▼▼▼
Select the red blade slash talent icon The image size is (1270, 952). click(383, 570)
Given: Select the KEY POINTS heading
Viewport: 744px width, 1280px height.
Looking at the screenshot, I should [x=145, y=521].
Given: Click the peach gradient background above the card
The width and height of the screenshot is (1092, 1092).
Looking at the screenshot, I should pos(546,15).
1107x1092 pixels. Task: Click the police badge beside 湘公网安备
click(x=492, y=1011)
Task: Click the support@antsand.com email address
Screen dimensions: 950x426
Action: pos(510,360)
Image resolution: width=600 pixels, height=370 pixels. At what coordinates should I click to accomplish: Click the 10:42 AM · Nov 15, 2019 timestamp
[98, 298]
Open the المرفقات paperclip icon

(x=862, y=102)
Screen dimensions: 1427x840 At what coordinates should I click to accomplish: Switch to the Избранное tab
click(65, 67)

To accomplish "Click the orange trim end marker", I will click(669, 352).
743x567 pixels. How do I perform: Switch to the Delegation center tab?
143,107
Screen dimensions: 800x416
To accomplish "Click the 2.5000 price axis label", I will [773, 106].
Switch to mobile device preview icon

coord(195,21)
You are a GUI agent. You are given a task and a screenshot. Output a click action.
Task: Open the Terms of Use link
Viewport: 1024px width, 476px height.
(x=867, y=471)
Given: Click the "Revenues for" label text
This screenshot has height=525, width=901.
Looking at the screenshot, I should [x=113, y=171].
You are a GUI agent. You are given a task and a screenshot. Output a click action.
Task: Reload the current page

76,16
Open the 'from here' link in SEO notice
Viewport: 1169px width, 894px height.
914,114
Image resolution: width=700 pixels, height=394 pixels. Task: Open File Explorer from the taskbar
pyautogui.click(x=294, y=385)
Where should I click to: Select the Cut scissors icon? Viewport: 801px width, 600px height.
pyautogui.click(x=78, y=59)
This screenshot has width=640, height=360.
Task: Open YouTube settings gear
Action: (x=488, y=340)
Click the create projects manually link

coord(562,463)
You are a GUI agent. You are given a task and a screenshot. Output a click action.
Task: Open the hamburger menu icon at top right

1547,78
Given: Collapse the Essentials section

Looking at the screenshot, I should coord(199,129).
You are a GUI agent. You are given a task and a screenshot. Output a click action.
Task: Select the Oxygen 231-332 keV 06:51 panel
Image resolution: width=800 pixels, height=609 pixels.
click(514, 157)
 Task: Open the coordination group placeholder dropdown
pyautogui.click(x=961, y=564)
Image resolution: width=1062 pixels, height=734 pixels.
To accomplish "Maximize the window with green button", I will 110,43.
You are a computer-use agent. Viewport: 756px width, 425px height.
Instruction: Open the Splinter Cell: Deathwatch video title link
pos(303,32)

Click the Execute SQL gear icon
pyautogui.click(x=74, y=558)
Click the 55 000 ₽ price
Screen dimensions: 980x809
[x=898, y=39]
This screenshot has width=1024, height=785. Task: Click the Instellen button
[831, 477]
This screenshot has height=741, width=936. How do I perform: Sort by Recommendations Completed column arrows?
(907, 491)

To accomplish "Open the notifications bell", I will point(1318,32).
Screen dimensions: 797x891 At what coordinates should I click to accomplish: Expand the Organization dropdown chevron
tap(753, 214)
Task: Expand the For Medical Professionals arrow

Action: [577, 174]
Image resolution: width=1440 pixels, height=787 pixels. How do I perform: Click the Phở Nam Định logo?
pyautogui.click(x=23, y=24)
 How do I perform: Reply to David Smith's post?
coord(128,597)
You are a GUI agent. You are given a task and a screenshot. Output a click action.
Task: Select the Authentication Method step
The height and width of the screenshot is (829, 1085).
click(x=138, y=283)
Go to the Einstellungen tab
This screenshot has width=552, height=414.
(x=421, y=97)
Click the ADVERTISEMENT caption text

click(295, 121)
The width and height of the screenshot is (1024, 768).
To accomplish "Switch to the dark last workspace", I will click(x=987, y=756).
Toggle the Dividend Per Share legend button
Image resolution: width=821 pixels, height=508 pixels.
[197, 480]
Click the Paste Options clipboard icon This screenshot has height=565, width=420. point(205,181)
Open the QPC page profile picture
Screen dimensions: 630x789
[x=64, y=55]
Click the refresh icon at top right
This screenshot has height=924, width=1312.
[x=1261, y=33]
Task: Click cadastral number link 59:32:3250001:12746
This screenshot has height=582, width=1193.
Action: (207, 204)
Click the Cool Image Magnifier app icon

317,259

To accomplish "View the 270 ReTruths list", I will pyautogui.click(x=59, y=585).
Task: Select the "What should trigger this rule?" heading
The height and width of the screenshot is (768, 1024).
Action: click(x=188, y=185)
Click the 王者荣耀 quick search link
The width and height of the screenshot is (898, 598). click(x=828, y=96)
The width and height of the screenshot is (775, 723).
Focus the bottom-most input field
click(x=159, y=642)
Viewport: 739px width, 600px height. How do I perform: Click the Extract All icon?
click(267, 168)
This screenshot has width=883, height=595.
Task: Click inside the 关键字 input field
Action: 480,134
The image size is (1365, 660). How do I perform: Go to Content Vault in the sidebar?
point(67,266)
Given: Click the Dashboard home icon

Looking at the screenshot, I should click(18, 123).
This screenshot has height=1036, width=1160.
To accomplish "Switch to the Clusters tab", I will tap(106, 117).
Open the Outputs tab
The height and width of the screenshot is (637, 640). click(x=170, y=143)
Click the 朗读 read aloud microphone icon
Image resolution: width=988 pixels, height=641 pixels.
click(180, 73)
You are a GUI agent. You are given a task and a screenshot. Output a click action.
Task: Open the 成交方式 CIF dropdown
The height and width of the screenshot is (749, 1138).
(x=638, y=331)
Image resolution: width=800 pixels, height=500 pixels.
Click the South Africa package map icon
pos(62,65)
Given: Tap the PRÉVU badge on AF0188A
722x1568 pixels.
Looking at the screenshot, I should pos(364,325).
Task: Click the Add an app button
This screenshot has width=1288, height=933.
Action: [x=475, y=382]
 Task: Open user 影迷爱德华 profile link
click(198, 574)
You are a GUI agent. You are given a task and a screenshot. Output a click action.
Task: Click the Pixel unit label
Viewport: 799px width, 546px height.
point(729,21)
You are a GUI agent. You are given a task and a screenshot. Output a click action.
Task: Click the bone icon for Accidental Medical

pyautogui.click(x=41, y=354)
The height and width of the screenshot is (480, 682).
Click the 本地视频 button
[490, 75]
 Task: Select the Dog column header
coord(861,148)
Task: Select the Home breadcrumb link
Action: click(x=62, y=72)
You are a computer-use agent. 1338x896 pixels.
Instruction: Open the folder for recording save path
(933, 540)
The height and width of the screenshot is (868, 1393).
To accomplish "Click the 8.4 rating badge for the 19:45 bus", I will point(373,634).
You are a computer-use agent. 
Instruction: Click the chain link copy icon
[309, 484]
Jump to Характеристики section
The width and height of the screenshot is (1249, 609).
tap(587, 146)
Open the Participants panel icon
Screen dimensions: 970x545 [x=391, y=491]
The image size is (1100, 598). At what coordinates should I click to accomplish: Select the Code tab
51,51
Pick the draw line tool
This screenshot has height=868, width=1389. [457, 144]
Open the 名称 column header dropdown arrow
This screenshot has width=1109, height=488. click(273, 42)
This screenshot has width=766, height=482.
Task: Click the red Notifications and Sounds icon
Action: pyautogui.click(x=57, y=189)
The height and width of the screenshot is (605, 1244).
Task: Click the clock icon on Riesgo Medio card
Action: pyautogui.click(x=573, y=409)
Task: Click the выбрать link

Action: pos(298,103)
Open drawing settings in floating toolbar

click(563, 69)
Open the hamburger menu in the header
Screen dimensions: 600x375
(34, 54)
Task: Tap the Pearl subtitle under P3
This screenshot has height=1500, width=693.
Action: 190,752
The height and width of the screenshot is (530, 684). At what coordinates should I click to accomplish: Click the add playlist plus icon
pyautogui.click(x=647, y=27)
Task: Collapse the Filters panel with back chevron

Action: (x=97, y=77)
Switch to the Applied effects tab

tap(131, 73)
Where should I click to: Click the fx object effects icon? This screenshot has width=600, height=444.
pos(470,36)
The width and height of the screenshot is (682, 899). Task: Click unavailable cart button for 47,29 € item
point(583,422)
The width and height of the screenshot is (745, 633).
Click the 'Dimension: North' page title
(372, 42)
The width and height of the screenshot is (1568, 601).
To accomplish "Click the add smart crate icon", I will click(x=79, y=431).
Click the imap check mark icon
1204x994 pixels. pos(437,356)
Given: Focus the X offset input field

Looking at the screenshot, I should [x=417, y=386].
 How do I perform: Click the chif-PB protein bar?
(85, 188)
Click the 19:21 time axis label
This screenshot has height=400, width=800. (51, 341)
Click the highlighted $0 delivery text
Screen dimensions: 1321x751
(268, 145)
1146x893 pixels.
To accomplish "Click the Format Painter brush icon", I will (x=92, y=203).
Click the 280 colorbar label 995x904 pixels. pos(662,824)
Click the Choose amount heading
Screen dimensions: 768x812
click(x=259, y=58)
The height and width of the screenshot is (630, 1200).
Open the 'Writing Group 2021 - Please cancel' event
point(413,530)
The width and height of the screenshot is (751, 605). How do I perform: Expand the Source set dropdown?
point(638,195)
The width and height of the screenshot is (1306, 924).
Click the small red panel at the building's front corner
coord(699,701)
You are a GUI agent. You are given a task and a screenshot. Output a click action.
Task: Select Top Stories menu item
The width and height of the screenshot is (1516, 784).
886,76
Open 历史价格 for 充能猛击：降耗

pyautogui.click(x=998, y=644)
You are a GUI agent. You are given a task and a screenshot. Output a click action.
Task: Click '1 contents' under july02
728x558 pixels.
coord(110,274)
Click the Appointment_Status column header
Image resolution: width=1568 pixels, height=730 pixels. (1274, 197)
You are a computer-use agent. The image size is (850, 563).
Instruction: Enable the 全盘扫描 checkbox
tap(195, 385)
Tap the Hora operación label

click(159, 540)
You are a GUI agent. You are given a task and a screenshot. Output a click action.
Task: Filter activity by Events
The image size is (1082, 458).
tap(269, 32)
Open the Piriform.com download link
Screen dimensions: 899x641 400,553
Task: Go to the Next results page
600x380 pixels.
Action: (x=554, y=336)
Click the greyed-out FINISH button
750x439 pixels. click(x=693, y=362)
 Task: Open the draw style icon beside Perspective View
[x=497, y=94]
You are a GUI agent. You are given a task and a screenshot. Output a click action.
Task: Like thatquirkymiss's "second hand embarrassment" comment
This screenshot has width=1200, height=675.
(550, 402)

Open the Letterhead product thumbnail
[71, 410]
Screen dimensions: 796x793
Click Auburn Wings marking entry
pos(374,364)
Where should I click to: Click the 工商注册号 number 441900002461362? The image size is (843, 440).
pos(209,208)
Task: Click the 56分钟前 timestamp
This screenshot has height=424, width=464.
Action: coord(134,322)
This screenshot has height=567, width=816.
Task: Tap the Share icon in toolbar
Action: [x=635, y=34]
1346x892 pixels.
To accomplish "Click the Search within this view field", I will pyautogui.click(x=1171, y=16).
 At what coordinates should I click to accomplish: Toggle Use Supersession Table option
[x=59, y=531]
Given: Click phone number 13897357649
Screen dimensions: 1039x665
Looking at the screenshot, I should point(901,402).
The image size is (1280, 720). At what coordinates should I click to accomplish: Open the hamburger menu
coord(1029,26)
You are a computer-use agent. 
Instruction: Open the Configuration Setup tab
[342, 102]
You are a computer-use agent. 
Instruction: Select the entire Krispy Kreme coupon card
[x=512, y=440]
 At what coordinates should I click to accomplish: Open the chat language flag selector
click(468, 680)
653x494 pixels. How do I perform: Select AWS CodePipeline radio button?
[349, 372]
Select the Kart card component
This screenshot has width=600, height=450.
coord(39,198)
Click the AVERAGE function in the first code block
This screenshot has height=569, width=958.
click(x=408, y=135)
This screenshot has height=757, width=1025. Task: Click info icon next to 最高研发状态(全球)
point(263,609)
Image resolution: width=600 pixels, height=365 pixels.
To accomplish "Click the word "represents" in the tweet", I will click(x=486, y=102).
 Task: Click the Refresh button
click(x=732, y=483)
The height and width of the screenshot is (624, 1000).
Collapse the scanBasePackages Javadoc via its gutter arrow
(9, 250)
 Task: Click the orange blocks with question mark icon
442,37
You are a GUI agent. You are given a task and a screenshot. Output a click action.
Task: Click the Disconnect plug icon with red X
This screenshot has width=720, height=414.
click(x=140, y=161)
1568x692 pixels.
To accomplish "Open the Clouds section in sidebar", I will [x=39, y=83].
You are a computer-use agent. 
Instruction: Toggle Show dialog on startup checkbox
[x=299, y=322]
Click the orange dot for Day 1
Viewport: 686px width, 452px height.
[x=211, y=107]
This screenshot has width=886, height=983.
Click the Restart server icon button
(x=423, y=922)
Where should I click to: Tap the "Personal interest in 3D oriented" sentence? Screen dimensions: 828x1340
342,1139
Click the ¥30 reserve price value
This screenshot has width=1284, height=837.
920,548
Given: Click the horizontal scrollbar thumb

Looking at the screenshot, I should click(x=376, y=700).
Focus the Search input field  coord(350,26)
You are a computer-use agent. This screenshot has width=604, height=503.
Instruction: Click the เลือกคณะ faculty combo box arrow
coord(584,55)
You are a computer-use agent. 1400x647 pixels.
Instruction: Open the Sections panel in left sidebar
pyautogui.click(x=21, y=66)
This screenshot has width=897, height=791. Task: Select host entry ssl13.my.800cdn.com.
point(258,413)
▲▲▲
_Exercise requirements_
Copy each line from the data that features the string "heading".

_Result_
Given: Select the KEY POINTS heading
Task: Select the "What should trigger this rule?" heading
Click the Choose amount heading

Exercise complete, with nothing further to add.